Don’t Agree? This Is What You Can Do About It
Now is the time to make a huge fuss.
It doesn’t matter who you are - a professional in the personal injury or legal field or an average citizen. This proposed set of laws will affect everybody!
Just imagine if you, your son, daughter or another loved one was injured in an accident, at no fault. You are unable to work so lose money, your car is written off and your insurance premiums hiked up until/unless the claim is resolved and you are found not at fault.
However, the other driver is disputing liability, or saying they don’t think you would have been injured, and their motor insurer believes them over you. After all, they are their customer and the insurers job is to help them. The insurer rejects your claim – what can you do? Are you going to pay for a medical report which you need to claim for injury (a basic GP report currently costs £216)? Do you know what investigations to make to gather evidence to support your claim? Do you know what small details to look for that could tip the evidence in your favour? Do you know what case law to look for to support your arguments? Do you know the law and the legal process? Are you prepared to issue court proceedings and pay up to several hundred pounds to do so? Are you prepared to go to court and pay further court fees for the right to do so? Are you going to represent yourself at trial against a barrister instructed by the motor insurer or are you again going to spend several hundred pounds to get a barrister to help you at court? …and all for what? A significantly reduced amount of compensation that may not exceed the amount you have had to pay out physically, and in time, to prove you weren’t at fault or were injured. This is why people instruct trained specialist solicitors and this is to be taken away from the vast majority of people claiming whiplash at the very least.

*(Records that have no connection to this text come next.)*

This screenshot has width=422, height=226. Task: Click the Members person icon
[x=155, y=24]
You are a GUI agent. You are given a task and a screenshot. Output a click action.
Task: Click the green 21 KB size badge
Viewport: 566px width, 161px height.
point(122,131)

The best thing to do right now is to spread the word about the Civil Liability Bill and do everything in your power to express your objections. You can:
- Share this article on your social media channels
- Follow Access To Justice, an action group set up to coordinate action to protect access to justice for people injured through no fault of their own, on social media and share their posts about this issue
- Lobby and write to your MP (find templates at write to your local MP)
- Write to your local newspaper (find templates at write to your local newspaper)
- Complete a case study form, to add weight to the argument being made against this bill (case study form)
- Spread the word to your friends, family members, colleagues and anyone else who will listen. In unity, there is power!
With the delays now in place, it’s the perfect time to band together, as an industry and as a society, to stop these reforms from happening, or at least to reduce the catastrophic impact they will have on us all, if they go ahead as planned by our Government. The Government that is supposed to protect us.